Speech Regime Classification: From Rules to Hybrid Architecture
How we went from 40% accuracy with a rule-based system to 97% with SetFit + LLM arbitration, and why embedding models turned out to be a reliable fallback
The Problem
A speech regime is not the topic of an utterance, nor its emotional coloring. It's the functional state of the speech apparatus: is the person building new meaning (BUILD), seeking contact (SEEK), revealing suppressed content (UNSEAL) — or sealing off vulnerability (SEAL), blocking entry (LOCK), leaking energy (DRAIN).
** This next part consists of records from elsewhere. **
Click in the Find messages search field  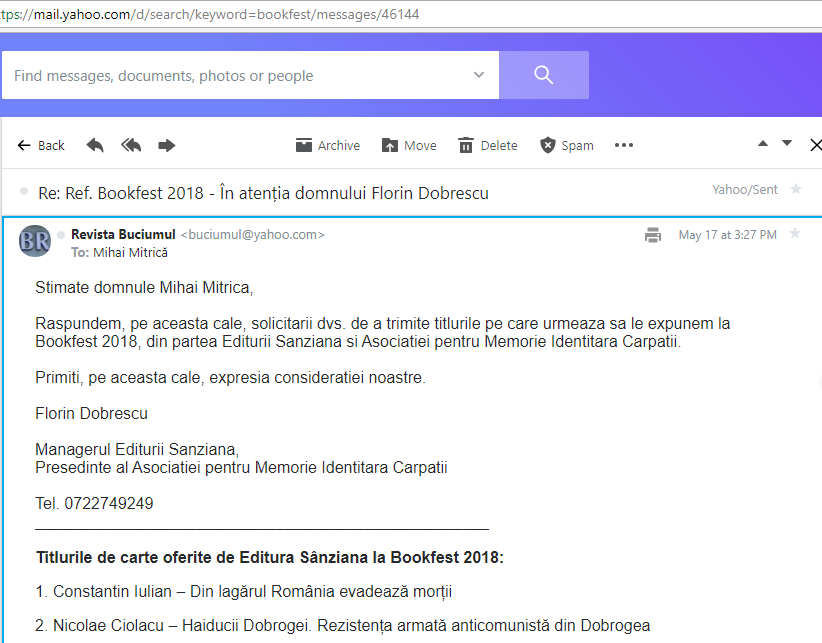point(235,76)
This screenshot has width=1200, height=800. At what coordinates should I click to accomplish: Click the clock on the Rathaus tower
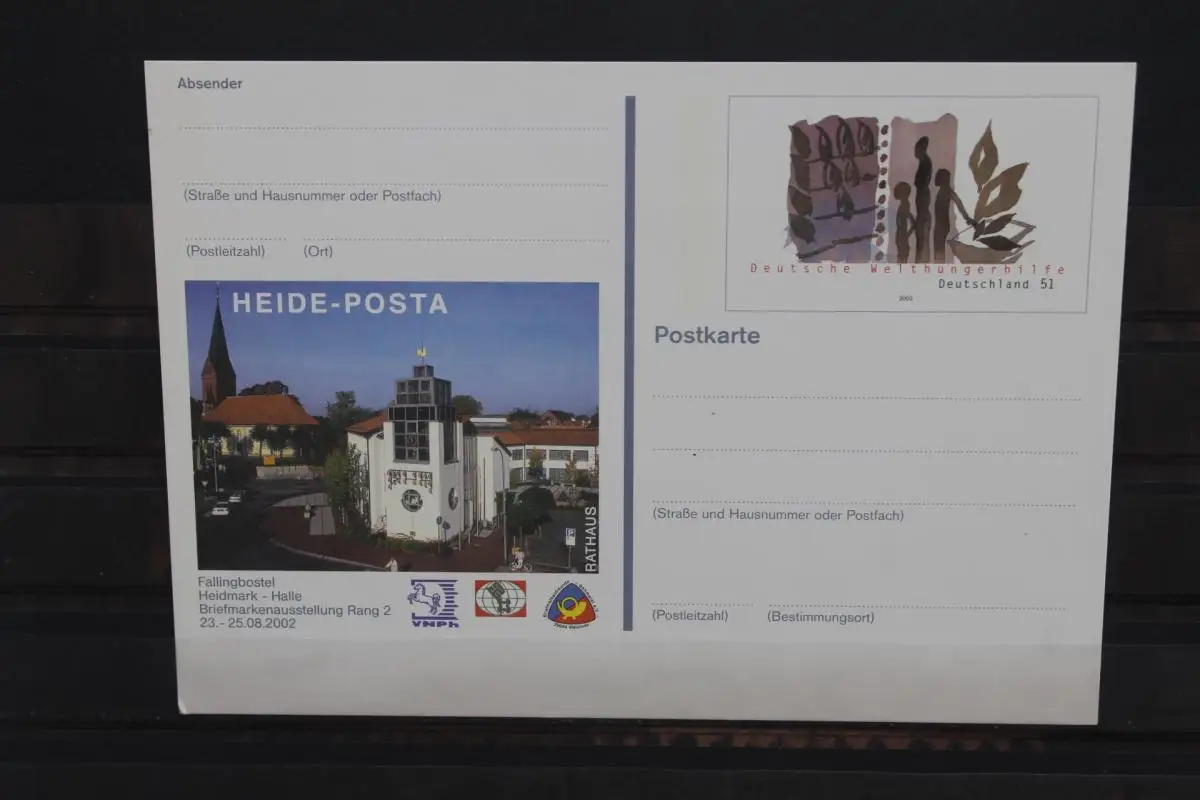(x=411, y=499)
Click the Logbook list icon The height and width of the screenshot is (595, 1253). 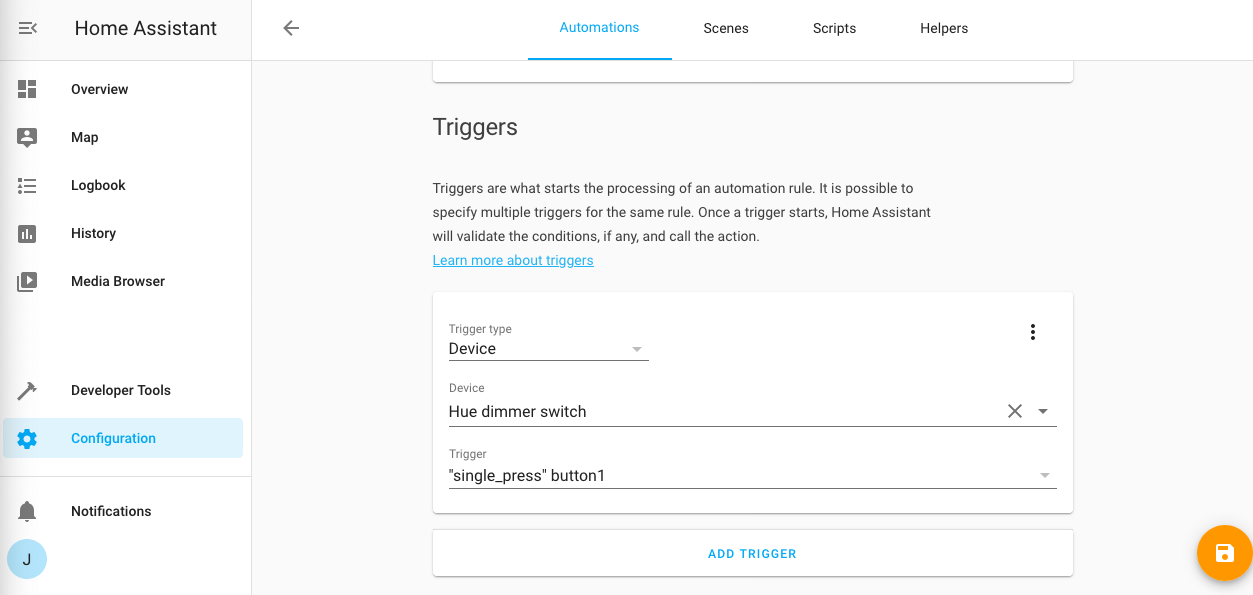tap(27, 185)
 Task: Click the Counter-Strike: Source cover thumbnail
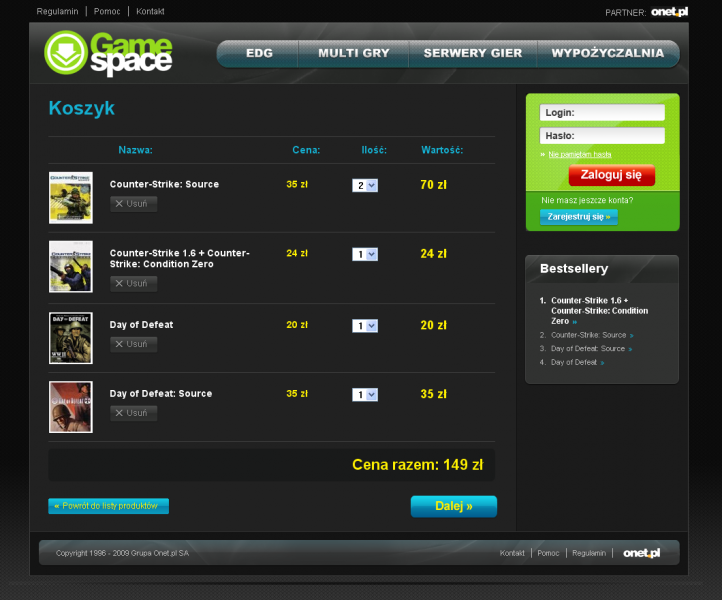(x=71, y=197)
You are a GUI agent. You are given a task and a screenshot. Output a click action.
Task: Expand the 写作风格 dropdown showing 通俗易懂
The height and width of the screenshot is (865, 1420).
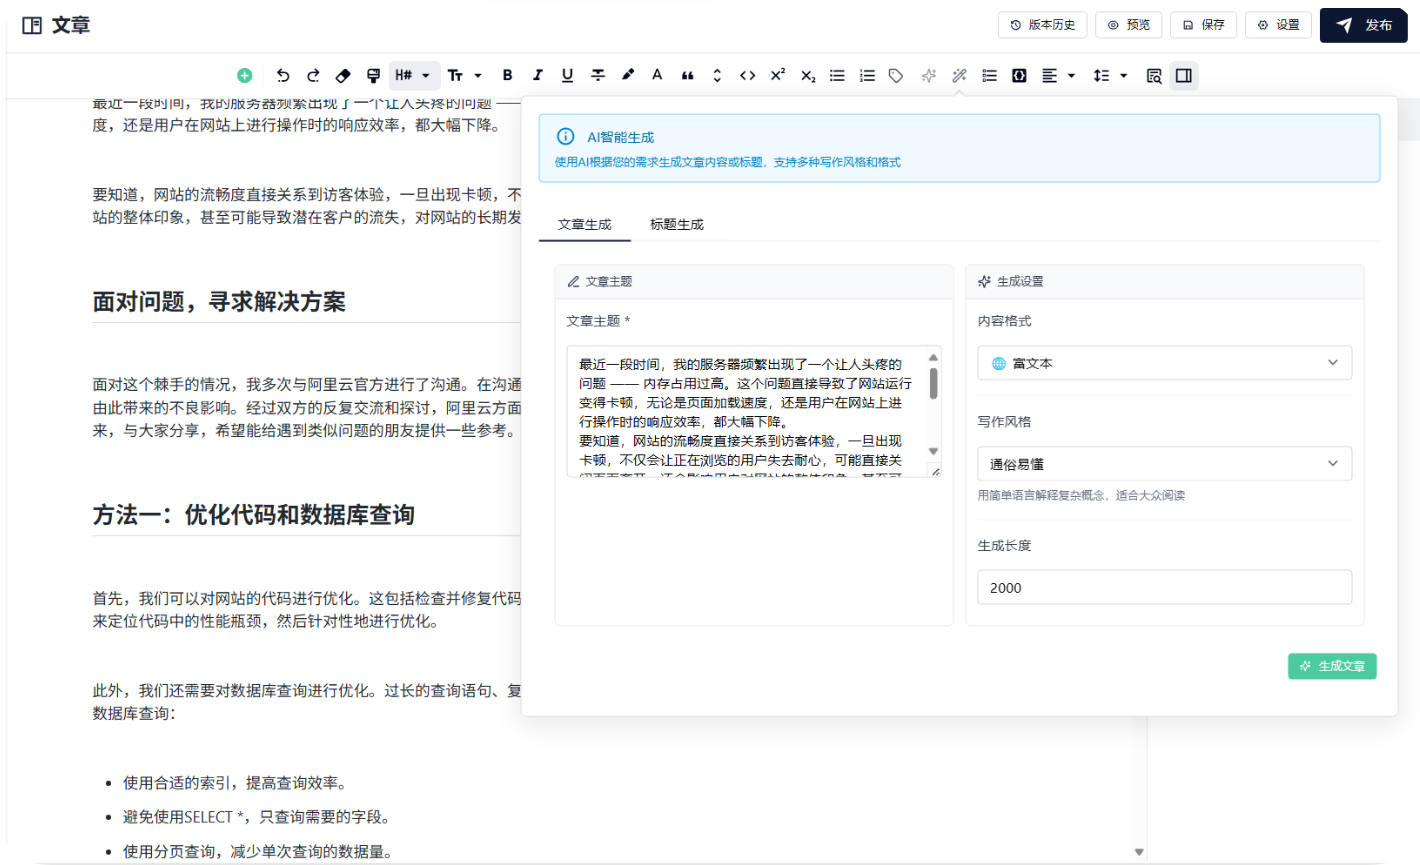tap(1164, 464)
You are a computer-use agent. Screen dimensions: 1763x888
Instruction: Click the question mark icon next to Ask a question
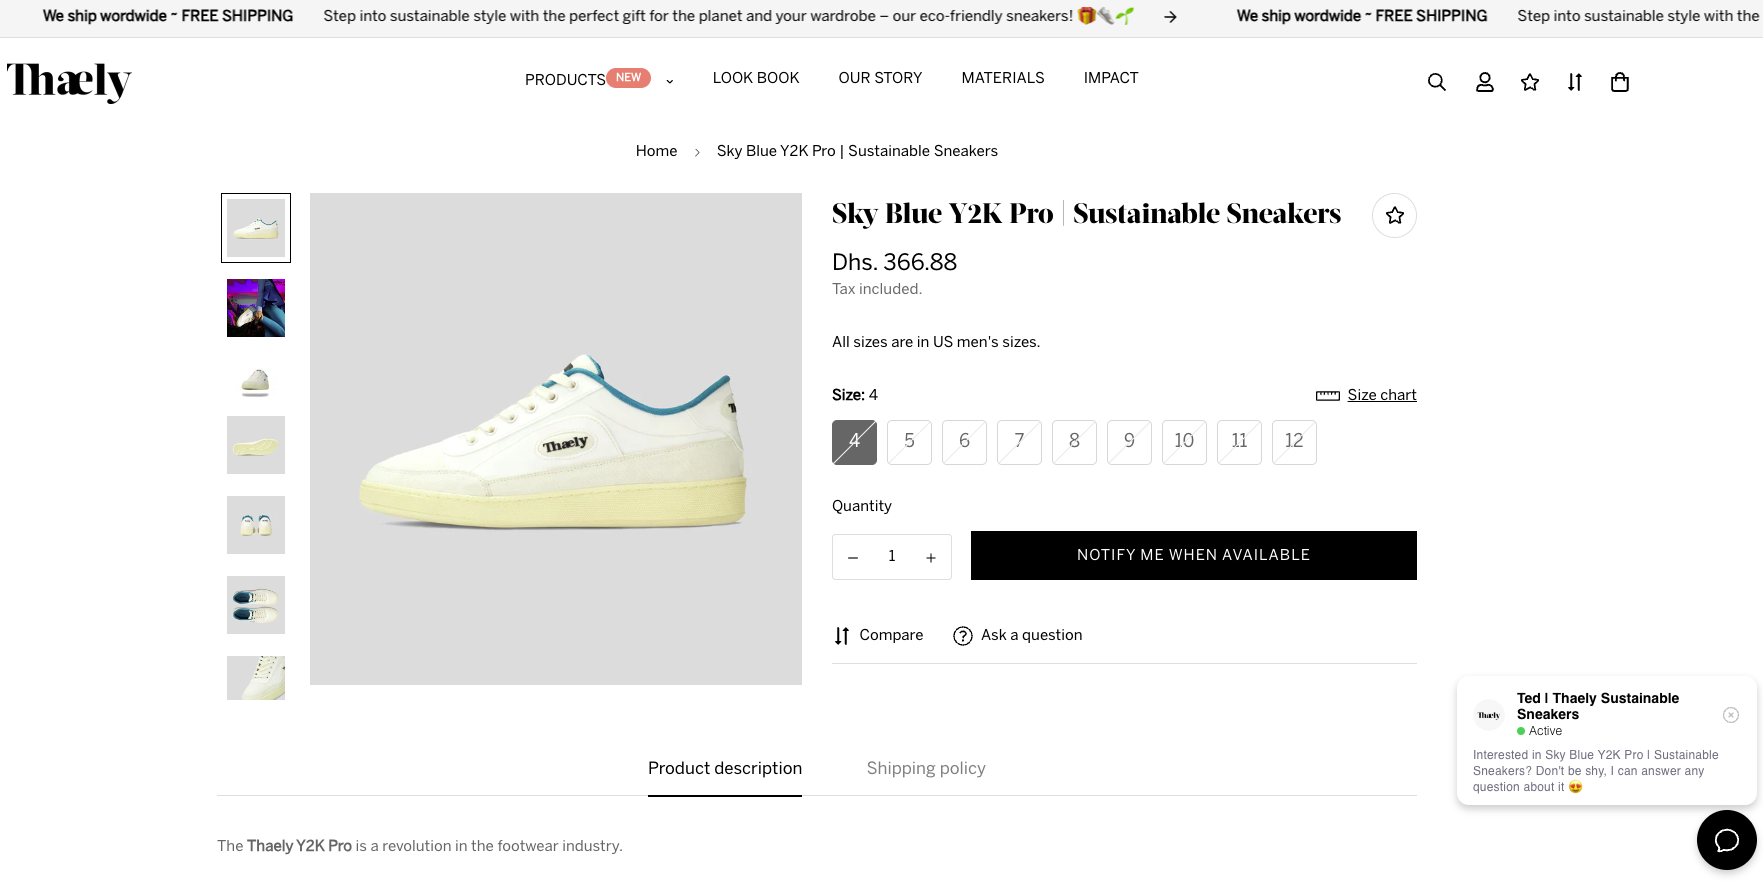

The Mindloom ontology defines 10 regimes. The task: identify the regime of each speech act with accuracy sufficient for clinical application.
Evolution of the Approach
Stage 1: Rule-based (40.8%)
The first version was a set of keyword detectors and scoring functions. Each regime had its own marker set. It worked on "clean" examples, but boundary cases destroyed accuracy. SEAL and VOID confused each other constantly.
Stage 2: SetFit embeddings (73%)
SetFit — a few-shot sentence transformer. Trained on 2,000 examples across 10 regimes. OOD (out-of-distribution) accuracy rose to 73%, but the model was confident in wrong answers. The R5 resolver (confusion matrix-based) didn't help — the model didn't know when it was wrong.
Stage 3: LLM arbitration (93.5%)
The key breakthrough — a structured LLM prompt with boundary case examples. Claude Haiku receives the top-2 candidates from the embedding model plus context. Three rounds of prompt tuning: 79.5% → 88.5% → 93.5%.
Stage 4: Final calibration (97%)
A dedicated v4 prompt with boundary examples for each problematic pair. SHIFT 28% → 100%. VOID 64% → 95%. Hard OOD-100: 87% exact, 93% top-2.
The Architectural Lesson
An embedding model is not a "weaker version of an LLM." It's a different type of knowledge: it sees the entire semantic space, while the LLM sees specific context. The hybrid is stronger than either alone.
Pipeline: Keywords → SetFit → LLM (when confidence is low). Three layers, each with its own competence. Not a cascade of fallbacks, but a distributed system of expertise.